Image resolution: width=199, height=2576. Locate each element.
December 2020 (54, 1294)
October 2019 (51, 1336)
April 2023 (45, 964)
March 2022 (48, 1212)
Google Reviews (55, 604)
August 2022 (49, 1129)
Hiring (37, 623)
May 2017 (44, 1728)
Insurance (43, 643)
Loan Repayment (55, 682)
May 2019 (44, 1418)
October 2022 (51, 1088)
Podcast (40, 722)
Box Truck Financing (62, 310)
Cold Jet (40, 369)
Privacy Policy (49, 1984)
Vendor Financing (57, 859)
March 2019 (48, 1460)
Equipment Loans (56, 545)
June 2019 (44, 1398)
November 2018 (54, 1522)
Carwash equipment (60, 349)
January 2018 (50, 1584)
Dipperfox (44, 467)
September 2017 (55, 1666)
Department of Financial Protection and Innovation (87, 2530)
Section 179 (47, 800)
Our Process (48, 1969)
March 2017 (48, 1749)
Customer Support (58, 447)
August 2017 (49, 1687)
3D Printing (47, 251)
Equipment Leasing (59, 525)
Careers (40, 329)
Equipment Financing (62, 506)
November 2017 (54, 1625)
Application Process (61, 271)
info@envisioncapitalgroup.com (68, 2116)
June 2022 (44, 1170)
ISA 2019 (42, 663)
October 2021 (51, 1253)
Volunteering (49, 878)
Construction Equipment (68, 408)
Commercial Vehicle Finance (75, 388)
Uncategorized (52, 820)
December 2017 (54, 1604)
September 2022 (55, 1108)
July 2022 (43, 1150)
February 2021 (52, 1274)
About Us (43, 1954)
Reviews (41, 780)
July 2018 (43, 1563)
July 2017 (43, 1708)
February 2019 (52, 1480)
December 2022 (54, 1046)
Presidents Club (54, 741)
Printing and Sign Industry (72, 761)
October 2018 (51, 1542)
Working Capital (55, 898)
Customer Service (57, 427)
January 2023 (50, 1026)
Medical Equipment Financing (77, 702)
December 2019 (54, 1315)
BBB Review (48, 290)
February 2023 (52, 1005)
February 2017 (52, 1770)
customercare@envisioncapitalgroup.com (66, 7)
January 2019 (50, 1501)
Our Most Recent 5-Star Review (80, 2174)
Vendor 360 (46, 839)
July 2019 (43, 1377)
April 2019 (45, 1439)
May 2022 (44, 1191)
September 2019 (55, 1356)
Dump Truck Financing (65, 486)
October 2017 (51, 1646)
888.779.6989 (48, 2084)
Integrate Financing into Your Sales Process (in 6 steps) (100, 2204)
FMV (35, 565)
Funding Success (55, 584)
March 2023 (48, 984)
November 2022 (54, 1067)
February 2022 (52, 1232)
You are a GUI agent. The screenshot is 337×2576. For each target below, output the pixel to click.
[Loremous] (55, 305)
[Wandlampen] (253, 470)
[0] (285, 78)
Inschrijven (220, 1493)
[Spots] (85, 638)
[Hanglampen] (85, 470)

Exercise directions:
Please transcribe the records exactly from their first line through the line holding "January 2023 (50, 1026)", and leave out all others.

Completed exercise:
Image resolution: width=199, height=2576. Locate each element.
December 2020 (54, 1294)
October 2019 (51, 1336)
April 2023 (45, 964)
March 2022 (48, 1212)
Google Reviews (55, 604)
August 2022 (49, 1129)
Hiring (37, 623)
May 2017 (44, 1728)
Insurance (43, 643)
Loan Repayment (55, 682)
May 2019 (44, 1418)
October 2022 (51, 1088)
Podcast (40, 722)
Box Truck Financing (62, 310)
Cold Jet (40, 369)
Privacy Policy (49, 1984)
Vendor Financing (57, 859)
March 2019 (48, 1460)
Equipment Loans (56, 545)
June 2019 (44, 1398)
November 2018 (54, 1522)
Carwash equipment (60, 349)
January 2018 (50, 1584)
Dipperfox (44, 467)
September 2017 (55, 1666)
Department of Financial Protection and Innovation (87, 2530)
Section 179 (47, 800)
Our Process (48, 1969)
March 2017 (48, 1749)
Customer Support (58, 447)
August 2017 (49, 1687)
3D Printing (47, 251)
Equipment Leasing (59, 525)
Careers (40, 329)
Equipment Financing (62, 506)
November 2017 (54, 1625)
Application Process (61, 271)
info@envisioncapitalgroup.com (68, 2116)
June 2022 (44, 1170)
ISA 2019 (42, 663)
October 2021 (51, 1253)
Volunteering (49, 878)
Construction Equipment (68, 408)
Commercial Vehicle Finance (75, 388)
Uncategorized (52, 820)
December 2017 (54, 1604)
September 2022 (55, 1108)
July 2022 (43, 1150)
February 2021 (52, 1274)
About Us (43, 1954)
Reviews (41, 780)
July 2018 (43, 1563)
July 2017 (43, 1708)
February 2019 (52, 1480)
December 2022 (54, 1046)
Presidents Club (54, 741)
Printing and Sign Industry (72, 761)
October 2018 (51, 1542)
Working Capital (55, 898)
Customer Service (57, 427)
January 2023 (50, 1026)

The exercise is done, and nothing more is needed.